Consigne A
Répondez aux questions suivantes à partir du billet ci-dessous :
(i) Quel poste a été occupé au sein de l'association Nijikai ?
(ii) Quel réseau social est cité pour sa limite de 140 caractères ?
(iii) À qui le travail a-t-il été laissé après l'abandon de ce poste ?
Consigne B
Transcrivez fidèlement le passage du billet commençant par « [Personnel] Mon handicap, ma » et s'achevant par « l’ai déjà dit. ».

Document
__________
[Personnel] Mon handicap, ma vie, mes angoisses d’otak’ et gamer

Le billet qui va suivre est un peu plaintif et je m’en excuse d’avance. Vous savez comment c’est : vous avez envie d’écrire quelque chose, il faut que ça sorte, même si au final c’est très personnel, mais comme vous allez le voir, ça ne pouvait pas tenir sur les 140 caractères de Twitter. Ah oui, ça sera un peu déprimant aussi, désolé. Et personnel. Ah merde je l’ai déjà dit.

Tout ou presque part de Jonetsu. C’est dommage car l’évènement s’est très bien passé, et je suis content d’avoir pu assister à la naissance de cette jeune convention pleine de promesses mais qui reste encore fragile (comme tous les novueaux projets, c’est normal.) Comme vous le savez peut-être, je me suis pas mal investi là-dedans dés le début où j’ai été trésorier de l’association qui gère Jonetsu, Nijikai. Le problème étant que je n’ai pas fait un très bon trésorier. Je me suis présenté plus par défaut parce qu’il en fallait un, et que, jusqu’à preuve du contraire, je suis quelqu’un qui a la tête sur les épaules, les deux pieds sur terre et tout ça. C’est nécessaire pour un bureau d’association qui manipule des grosses sommes et avec des enjeux autres que ceux de la Brigade SOS Francophone, par exemple. Je m’estimais donc capable de prendre de bonnes décisions réfléchies et de faire mon travail consciencieusement. Mais la réalité m’a bien vite rattrapé, et j’ai pu constater que les chiffres, c’est définitivement pas pour moi. J’ai donc plus ou moins abandonné mon poste et laissé tout le travail au secrétaire à tout faire Kabu, qui a assuré comme une bête. Il faut dire aussi que je n’étais pas aidé : n’étant pas sur Paris je n’avais ni chéquier ni possibilité de faire des virements pour des raisons pratiques (toutes nos négociations et autres actions se font sur Paris.)
__________
Données enregistrées

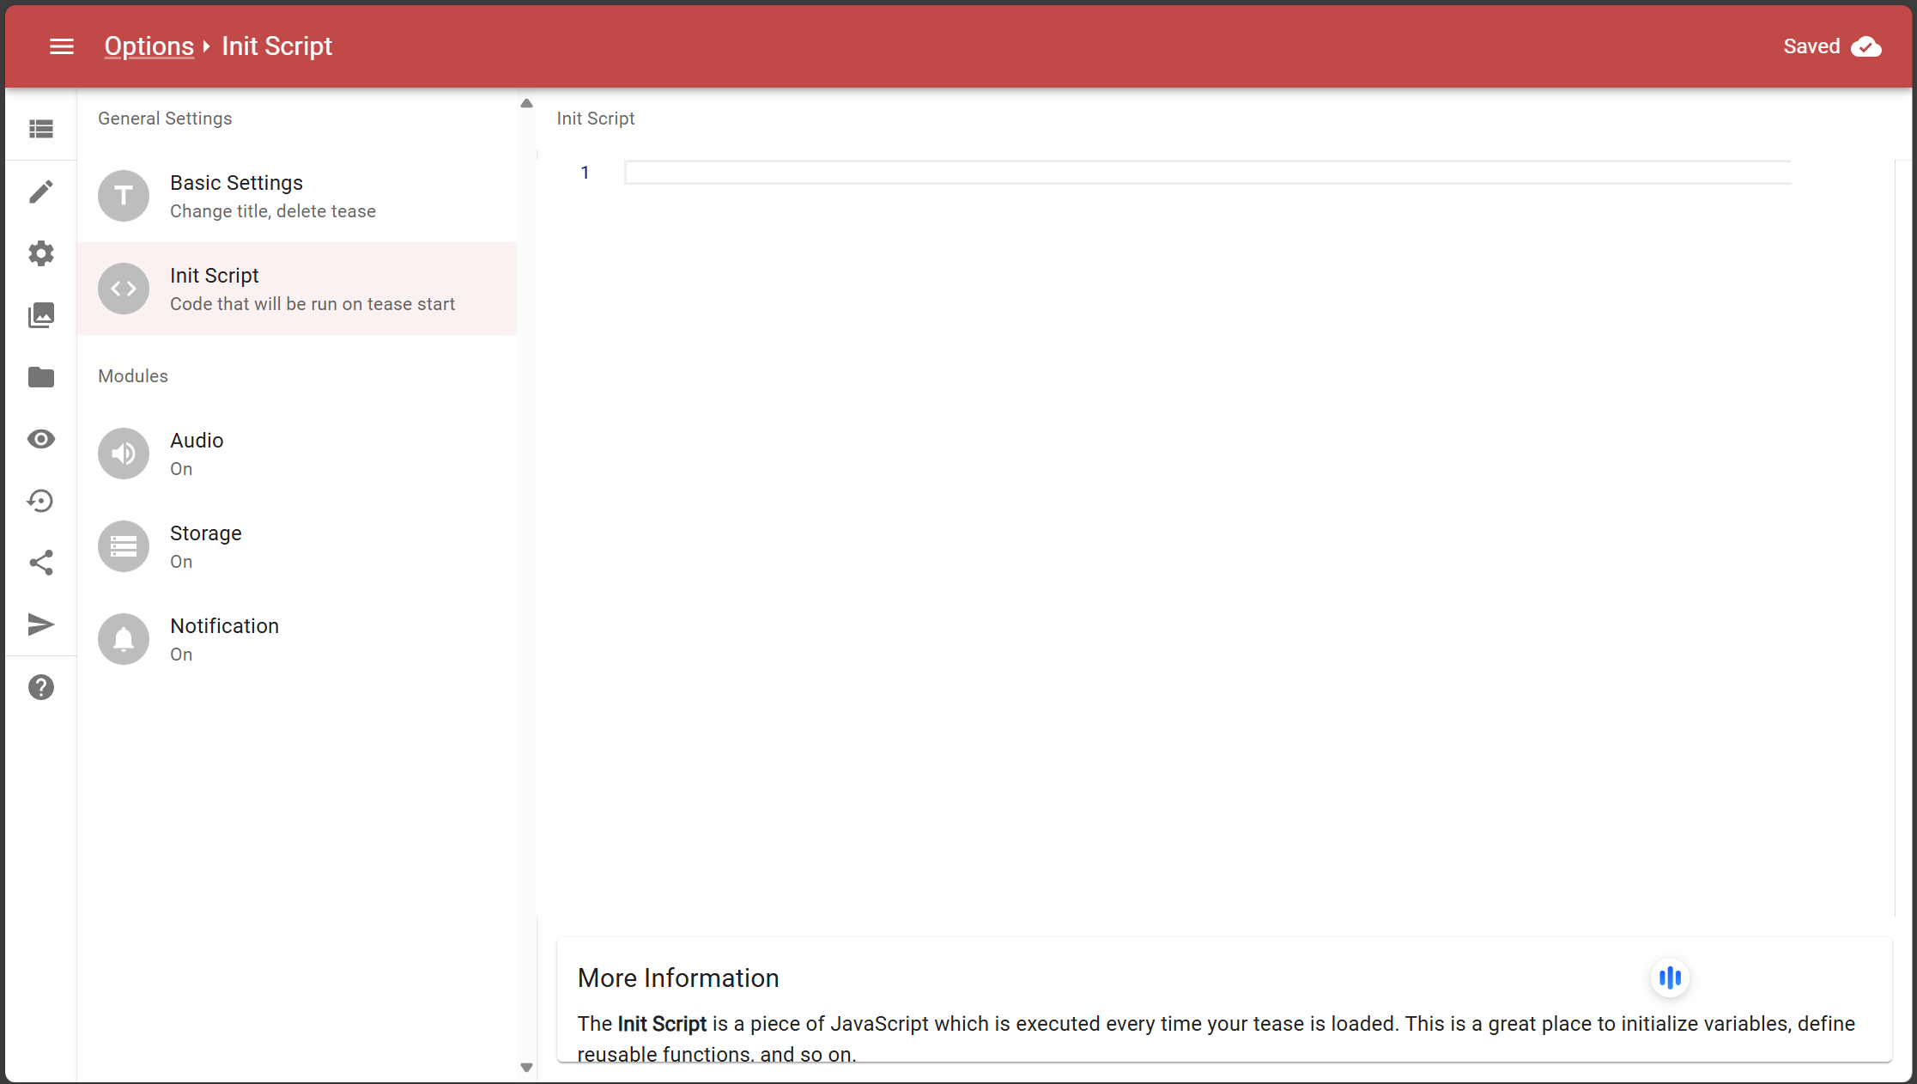Click the share icon in sidebar

click(41, 563)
__________
Résultat final A
(i) Trésorier
(ii) Twitter
(iii) Kabu, le secrétaire

Résultat final B
[Personnel] Mon handicap, ma vie, mes angoisses d’otak’ et gamer

Le billet qui va suivre est un peu plaintif et je m’en excuse d’avance. Vous savez comment c’est : vous avez envie d’écrire quelque chose, il faut que ça sorte, même si au final c’est très personnel, mais comme vous allez le voir, ça ne pouvait pas tenir sur les 140 caractères de Twitter. Ah oui, ça sera un peu déprimant aussi, désolé. Et personnel. Ah merde je l’ai déjà dit.